[rabbitmq-discuss] RabbitMQ experience

Martin Sustrik sustrik at imatix.com
Wed Jan 28 06:53:53 GMT 2009


Tony Garnock-Jones wrote:
> Martin Sustrik wrote:
>> Hm, interesting. I've never thought of that kind of metric. Possibly 
>> something like "if there's a peak lasting N seconds containing M 
>> messages there's a 50% chance that the max latency will exceed X 
>> microseconds". The obvious problem is that there are to many free 
>> variables in the formula.
> 
> Yeah. Hmm. Well, LD50 is measured IIRC along the lines of "LD50 is this 
> many mg/kg in mice", so there's a dependency on species, amount of 
> bodyweight, and amount of drug.

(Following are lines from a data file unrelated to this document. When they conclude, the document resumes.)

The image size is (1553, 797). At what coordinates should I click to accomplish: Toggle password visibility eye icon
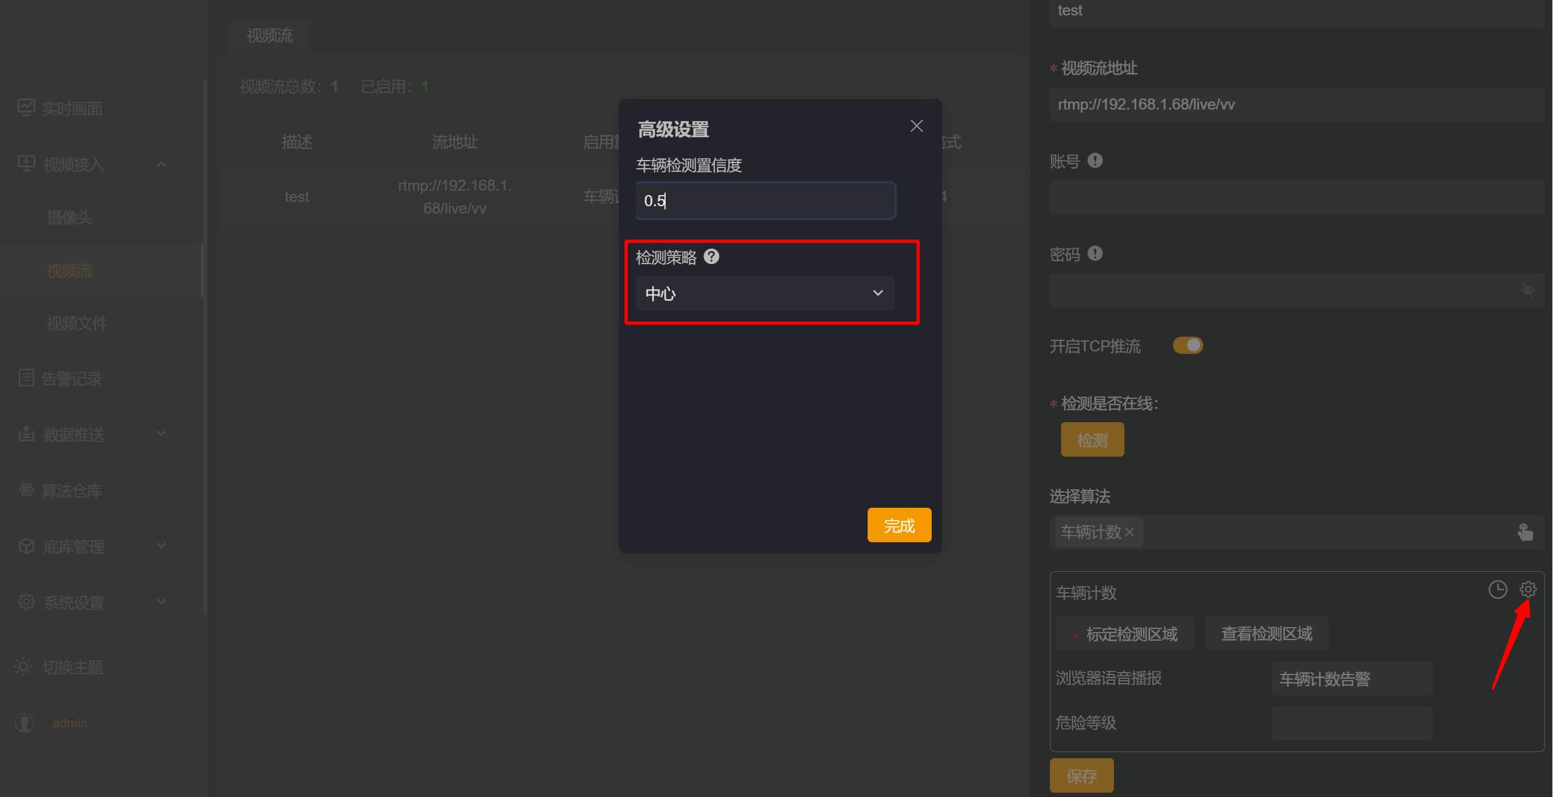point(1527,290)
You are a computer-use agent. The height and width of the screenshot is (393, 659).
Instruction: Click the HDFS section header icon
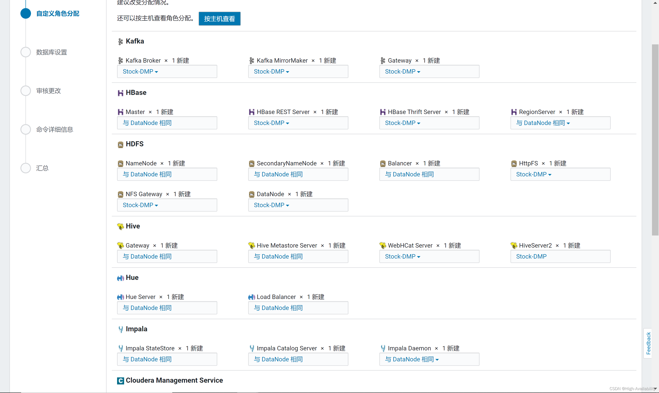point(120,144)
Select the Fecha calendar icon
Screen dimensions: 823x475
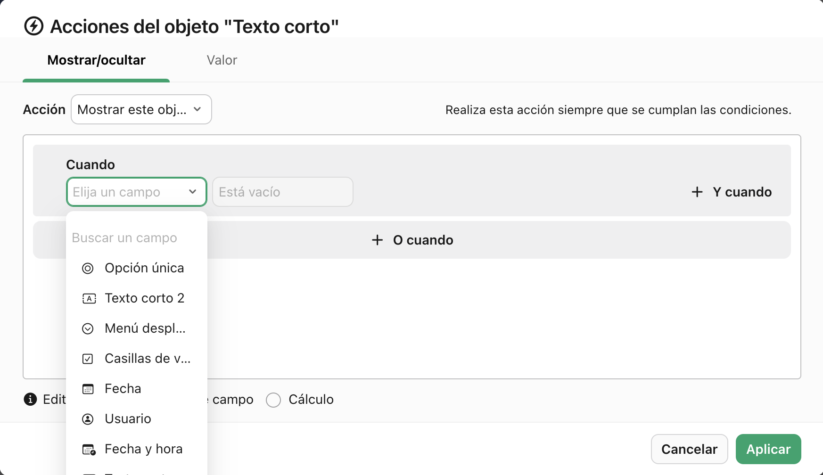pyautogui.click(x=88, y=389)
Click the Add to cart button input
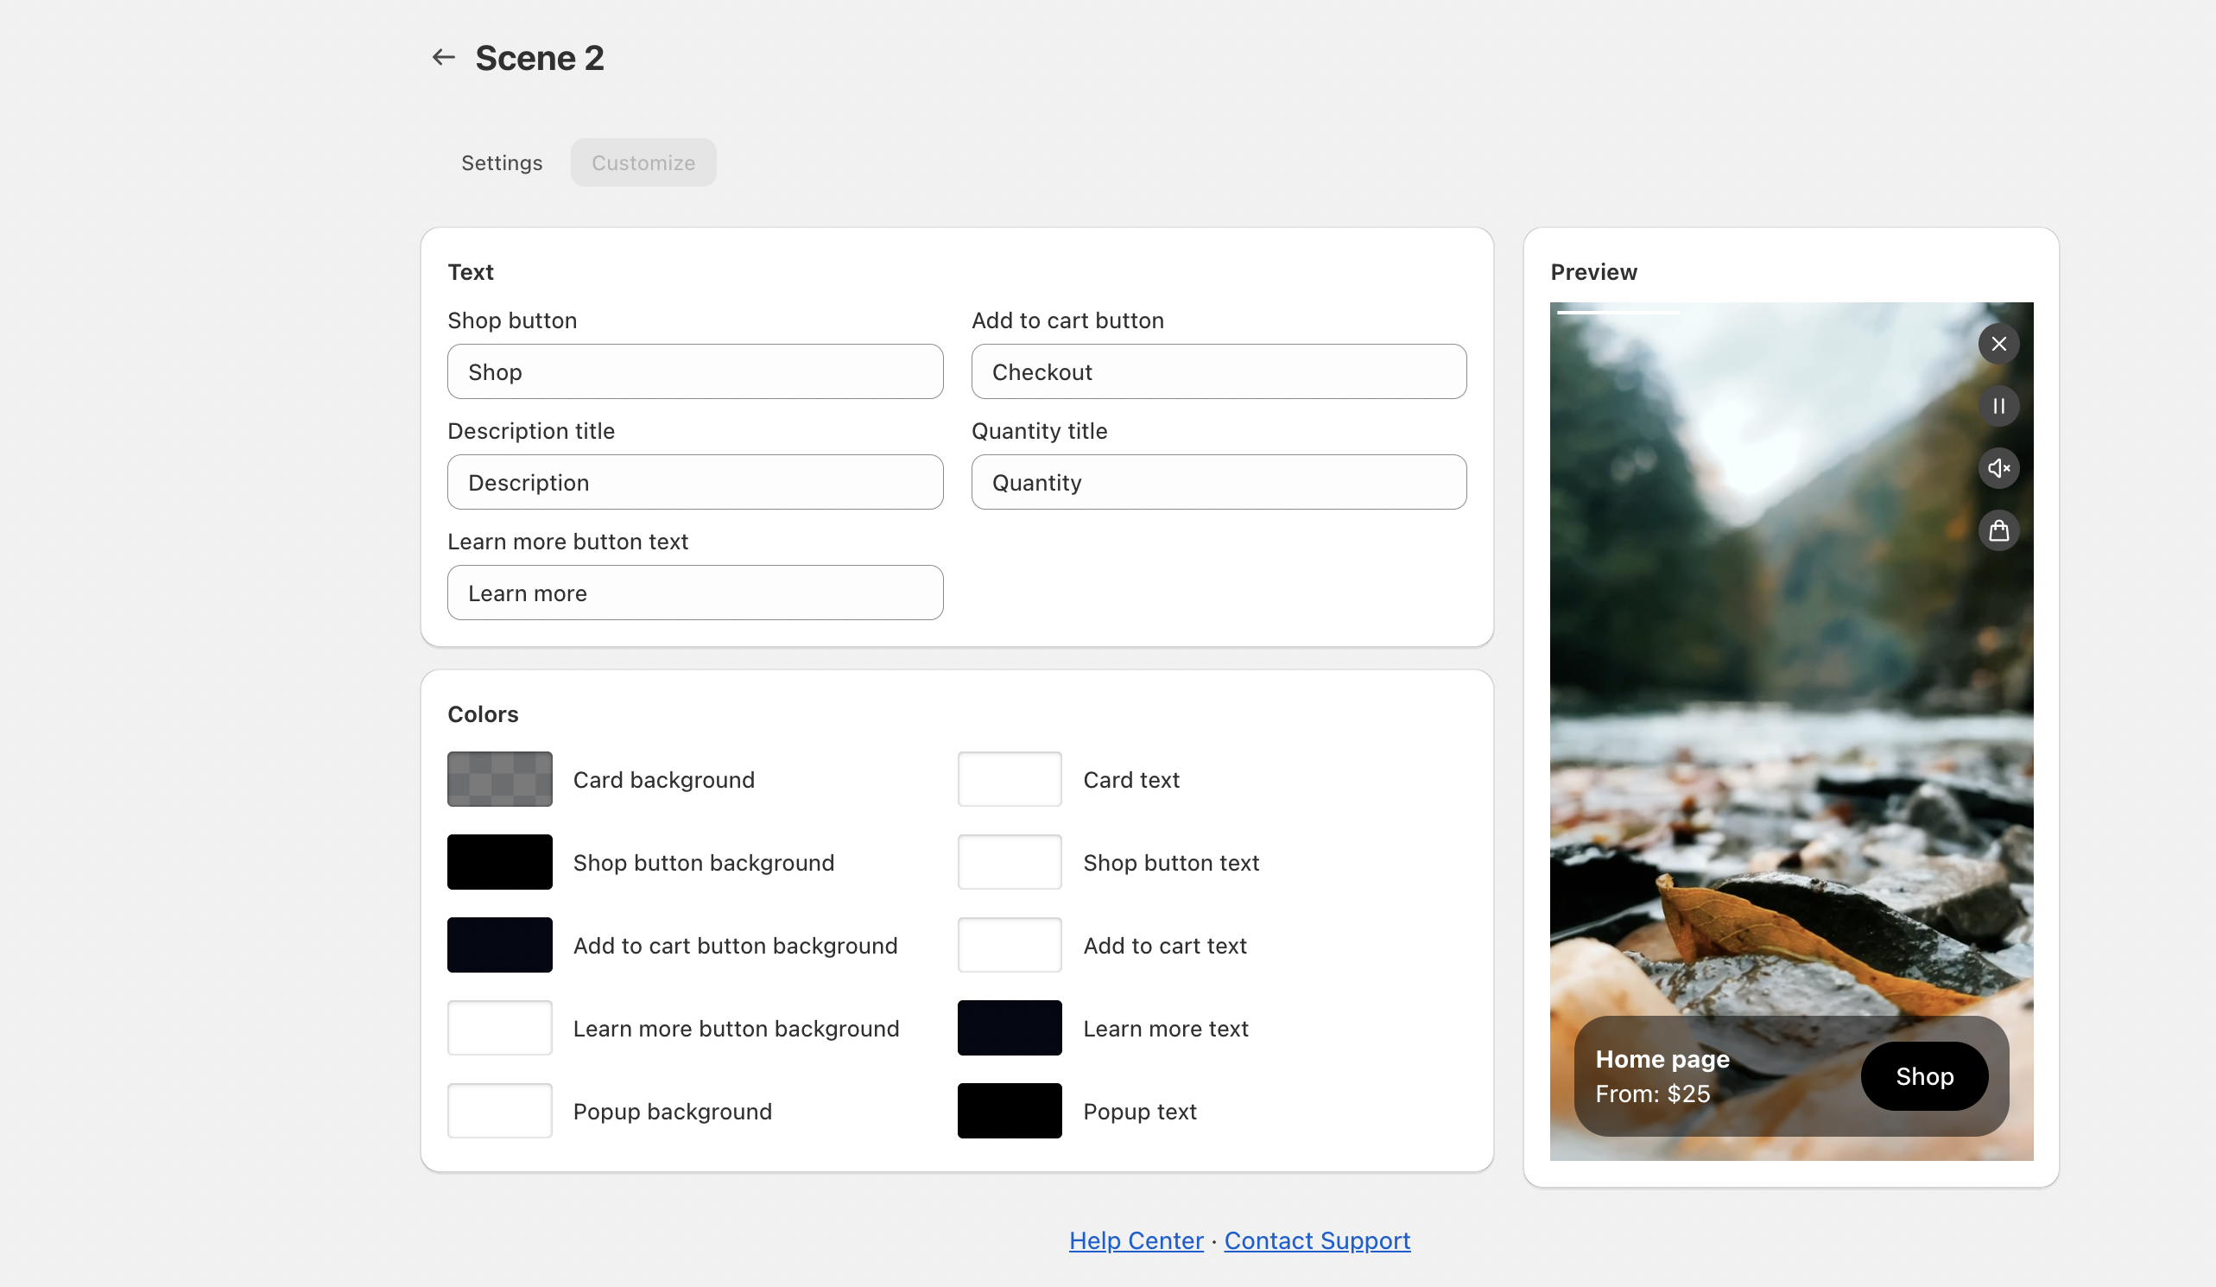The height and width of the screenshot is (1287, 2216). (x=1218, y=372)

Still doesn't help with our problem, of 
> course :-)

What can be done for example is to simulate some particularly terrible 
real-world market data peak and show that the solution is capable of 
handling it with latencies below N in 99.99% of cases.

Still, while vendors love percentile statistics, customers want hard 
limits forgetting that they won't run the system on hard realtime OS 
anyway... something more "straightforward" would do a better marketing job.

> Those charts you linked earlier were interesting. The 1/lambda chart had 
> a sharp corner where the network took over from the CPU as the 
> bottleneck. Perhaps the location (and sharpness?) of the corner is a 
> relevant measure?

That metric may be pretty interesting to understand how the system 
behaves, but you can easily make it look better by slowing down 
processing of the message content (linearly bound part of the algorithm) 
instead of speeding up processing of the message as a unit (constantly 
bound part of the algorithm).

You can make it unambiguous by mentioning 2 values: "for message sizes 
below 32 bytes the system hits its processing limit at 250 nanoseconds 
per message i.e. 4 million messages a second."